→ Task item:
Write out again, word for word, the lines below from the line that holds "50 (81, 2391)" through the line that holds "Biden (896, 165)", omitting pictures.

[Source data]
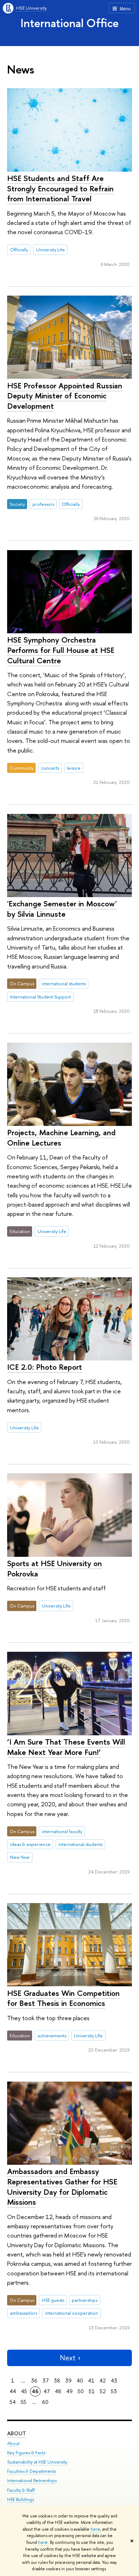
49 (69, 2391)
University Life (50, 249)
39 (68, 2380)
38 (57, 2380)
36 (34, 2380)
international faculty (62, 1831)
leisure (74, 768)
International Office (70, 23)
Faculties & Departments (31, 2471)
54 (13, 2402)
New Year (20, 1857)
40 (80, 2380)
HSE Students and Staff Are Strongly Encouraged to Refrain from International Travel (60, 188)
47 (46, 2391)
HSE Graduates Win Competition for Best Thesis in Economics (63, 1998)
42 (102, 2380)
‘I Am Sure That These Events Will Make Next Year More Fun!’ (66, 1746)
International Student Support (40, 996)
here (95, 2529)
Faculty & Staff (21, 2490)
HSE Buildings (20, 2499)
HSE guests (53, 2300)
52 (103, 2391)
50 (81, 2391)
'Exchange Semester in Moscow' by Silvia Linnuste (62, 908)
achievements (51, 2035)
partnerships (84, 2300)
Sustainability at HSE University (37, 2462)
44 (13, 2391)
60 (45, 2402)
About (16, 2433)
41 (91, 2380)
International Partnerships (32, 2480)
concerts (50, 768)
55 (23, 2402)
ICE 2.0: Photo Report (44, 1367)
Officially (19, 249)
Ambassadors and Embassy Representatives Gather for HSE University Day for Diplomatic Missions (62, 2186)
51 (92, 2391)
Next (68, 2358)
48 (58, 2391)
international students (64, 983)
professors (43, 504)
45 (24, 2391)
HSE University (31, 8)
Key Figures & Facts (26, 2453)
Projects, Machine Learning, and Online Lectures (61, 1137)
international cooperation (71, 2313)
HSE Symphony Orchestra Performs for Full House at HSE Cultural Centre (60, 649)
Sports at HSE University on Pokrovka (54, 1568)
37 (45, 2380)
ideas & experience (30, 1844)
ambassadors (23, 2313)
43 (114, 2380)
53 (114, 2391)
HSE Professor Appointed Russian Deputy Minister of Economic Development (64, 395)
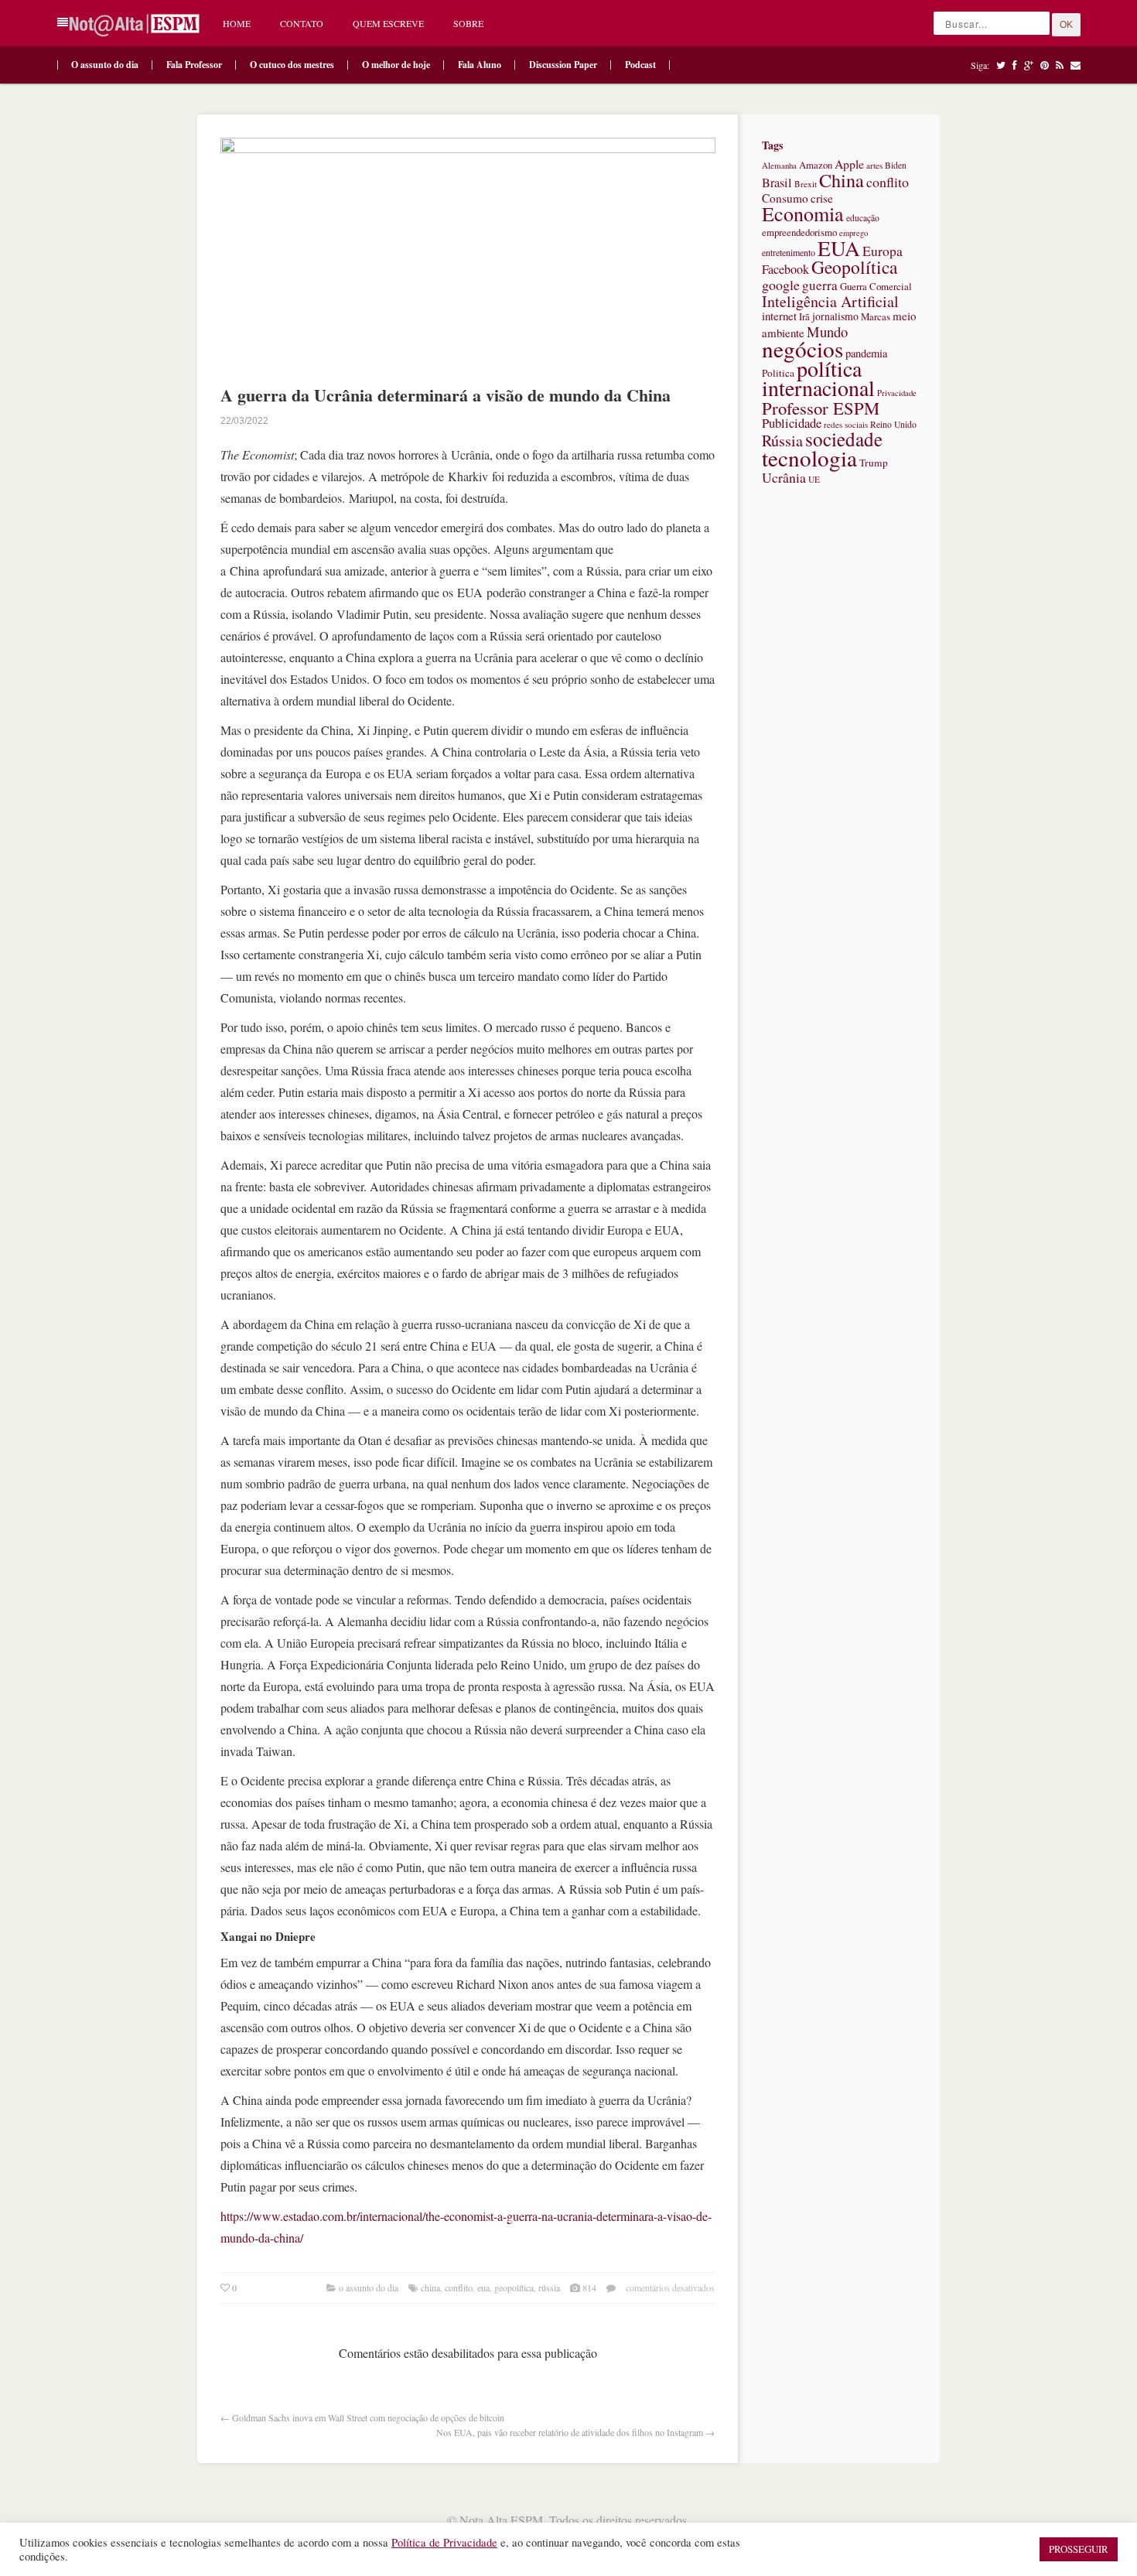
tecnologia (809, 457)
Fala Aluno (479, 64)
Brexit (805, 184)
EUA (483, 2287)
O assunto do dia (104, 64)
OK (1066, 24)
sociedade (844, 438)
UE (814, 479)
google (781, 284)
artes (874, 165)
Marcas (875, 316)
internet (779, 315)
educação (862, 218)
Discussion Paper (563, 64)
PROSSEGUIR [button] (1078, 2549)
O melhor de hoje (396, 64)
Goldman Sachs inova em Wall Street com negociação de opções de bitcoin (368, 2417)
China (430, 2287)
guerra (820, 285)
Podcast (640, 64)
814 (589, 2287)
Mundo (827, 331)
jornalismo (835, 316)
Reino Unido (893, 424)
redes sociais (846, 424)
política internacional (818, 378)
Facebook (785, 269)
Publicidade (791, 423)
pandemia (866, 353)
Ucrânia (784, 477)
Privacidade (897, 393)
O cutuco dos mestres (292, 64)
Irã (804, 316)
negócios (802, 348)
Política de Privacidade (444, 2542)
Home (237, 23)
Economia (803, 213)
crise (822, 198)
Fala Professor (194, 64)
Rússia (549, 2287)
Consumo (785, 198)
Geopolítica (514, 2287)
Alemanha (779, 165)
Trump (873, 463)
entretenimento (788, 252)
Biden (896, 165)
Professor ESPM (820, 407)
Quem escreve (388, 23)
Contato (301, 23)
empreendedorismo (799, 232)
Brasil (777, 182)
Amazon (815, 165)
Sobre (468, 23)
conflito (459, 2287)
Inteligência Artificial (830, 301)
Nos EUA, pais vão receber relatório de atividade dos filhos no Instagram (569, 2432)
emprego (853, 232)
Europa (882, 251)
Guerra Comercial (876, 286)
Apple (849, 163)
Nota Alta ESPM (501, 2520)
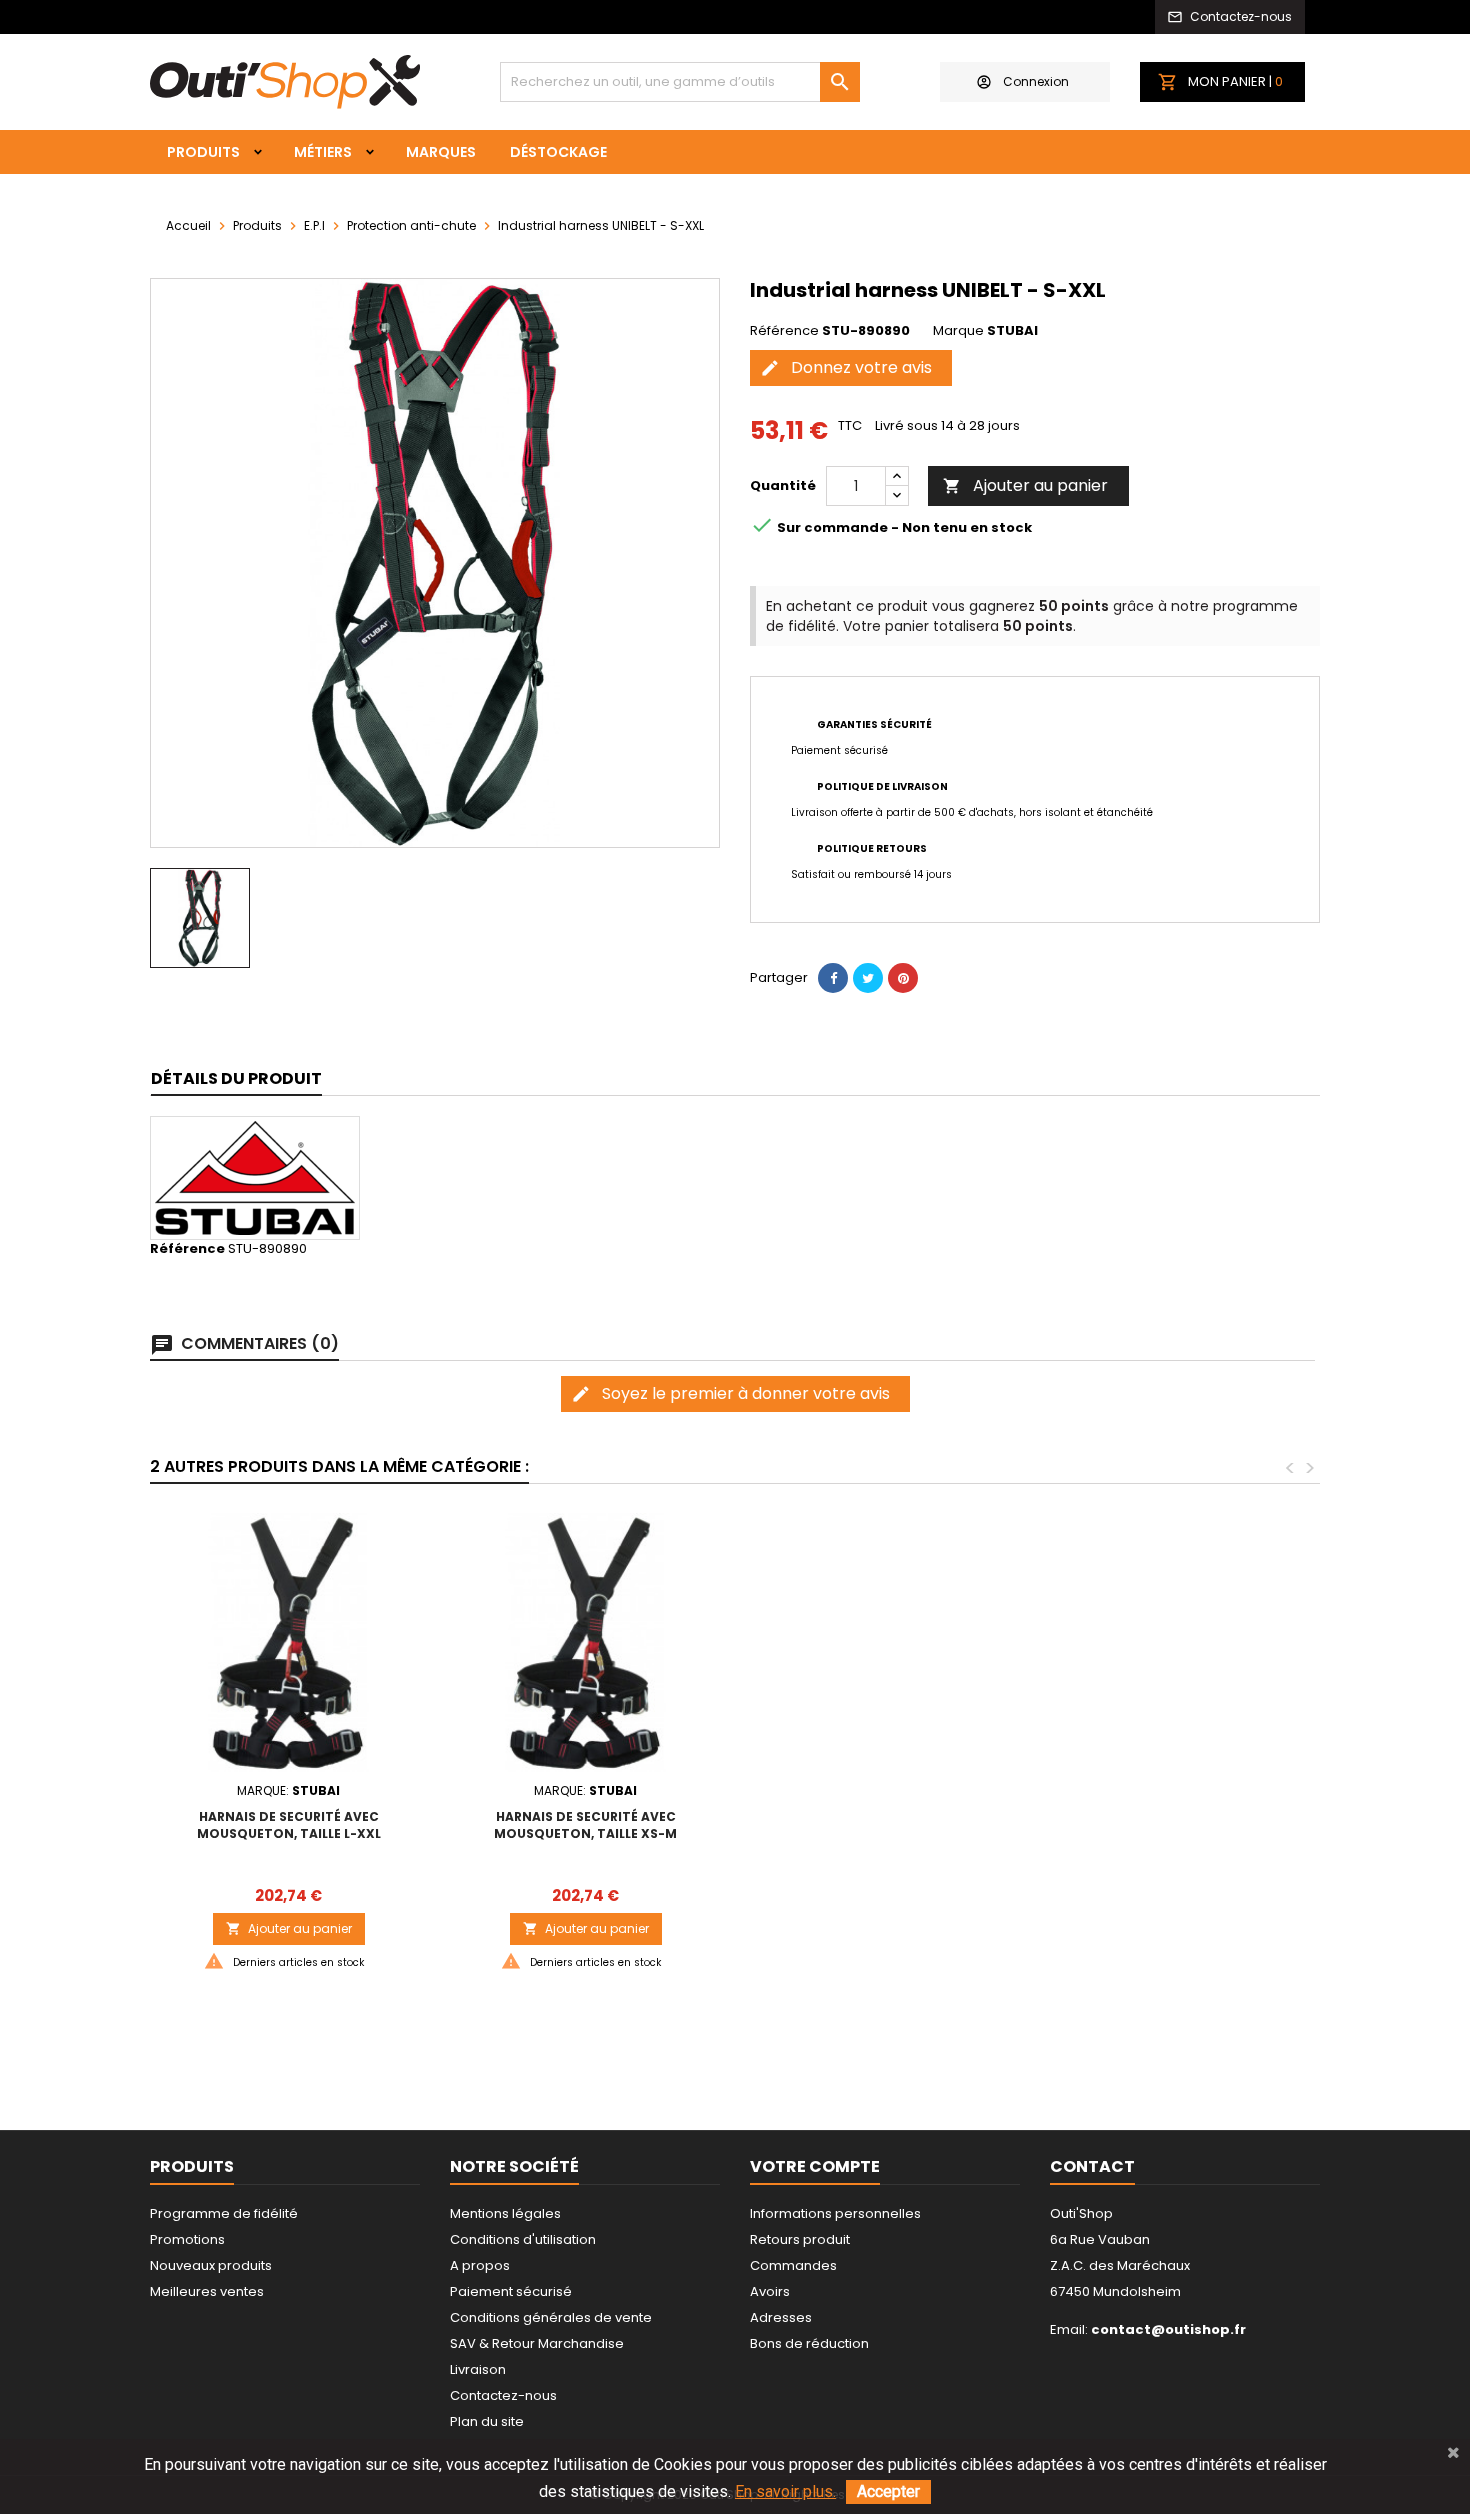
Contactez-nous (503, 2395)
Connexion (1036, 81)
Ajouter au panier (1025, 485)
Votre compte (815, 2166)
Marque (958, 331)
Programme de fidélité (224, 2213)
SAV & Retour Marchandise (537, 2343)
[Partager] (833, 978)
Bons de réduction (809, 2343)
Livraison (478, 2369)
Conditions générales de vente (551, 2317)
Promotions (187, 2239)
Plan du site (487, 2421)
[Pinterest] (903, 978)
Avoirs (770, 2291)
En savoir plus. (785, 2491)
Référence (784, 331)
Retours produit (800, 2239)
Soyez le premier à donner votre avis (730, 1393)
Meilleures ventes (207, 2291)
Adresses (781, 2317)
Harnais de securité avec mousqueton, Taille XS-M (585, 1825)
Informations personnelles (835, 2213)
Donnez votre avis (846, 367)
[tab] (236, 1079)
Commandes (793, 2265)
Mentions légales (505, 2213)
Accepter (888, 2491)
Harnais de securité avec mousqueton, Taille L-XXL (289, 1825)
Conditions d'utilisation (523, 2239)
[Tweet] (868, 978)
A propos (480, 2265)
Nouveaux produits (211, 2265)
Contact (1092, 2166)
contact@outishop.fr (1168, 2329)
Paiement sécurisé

→ Answer to this exercise:
50 (81, 2391)
'Exchange Semester in Moscow' by Silvia Linnuste (62, 908)
achievements (51, 2035)
partnerships (84, 2300)
Sustainability at HSE University (37, 2462)
44 (13, 2391)
60 (45, 2402)
About (16, 2433)
41 (91, 2380)
International Partnerships (32, 2480)
concerts (50, 768)
55 (23, 2402)
ICE 2.0: Photo Report (44, 1367)
Officially (19, 249)
Ambassadors and Embassy Representatives Gather for HSE University Day for Diplomatic Missions (62, 2186)
51 (92, 2391)
Next (68, 2358)
48 (58, 2391)
international students (64, 983)
professors (43, 504)
45 (24, 2391)
HSE University (31, 8)
Key Figures & Facts (26, 2453)
Projects, Machine Learning, and Online Lectures (61, 1137)
international cooperation (71, 2313)
HSE Symphony Orchestra Performs for Full House at HSE Cultural Centre (60, 649)
Sports at HSE University on Pokrovka (54, 1568)
37 (45, 2380)
ideas & experience (30, 1844)
ambassadors (23, 2313)
43 (114, 2380)
53 (114, 2391)
HSE Professor Appointed Russian Deputy Minister of Economic Development (64, 395)
tecnologia (809, 457)
Fala Aluno (479, 64)
Brexit (805, 184)
EUA (483, 2287)
O assunto do dia (104, 64)
OK (1066, 24)
sociedade (844, 438)
UE (814, 479)
google (781, 284)
artes (874, 165)
Marcas (875, 316)
internet (779, 315)
educação (862, 218)
Discussion Paper (563, 64)
PROSSEGUIR [button] (1078, 2549)
O melhor de hoje (396, 64)
Goldman Sachs inova em Wall Street com negociação de opções de bitcoin (368, 2417)
China (430, 2287)
guerra (820, 285)
Podcast (640, 64)
814 (589, 2287)
Mundo (827, 331)
jornalismo (835, 316)
Reino Unido (893, 424)
redes sociais (846, 424)
política internacional (818, 378)
Facebook (785, 269)
Publicidade (791, 423)
pandemia (866, 353)
Ucrânia (784, 477)
Privacidade (897, 393)
O cutuco dos mestres (292, 64)
Irã (804, 316)
negócios (802, 348)
Política de Privacidade (444, 2542)
Home (237, 23)
Economia (803, 213)
crise (822, 198)
Fala Professor (194, 64)
Rússia (549, 2287)
Consumo (785, 198)
Geopolítica (514, 2287)
Alemanha (779, 165)
Trump (873, 463)
entretenimento (788, 252)
Biden (896, 165)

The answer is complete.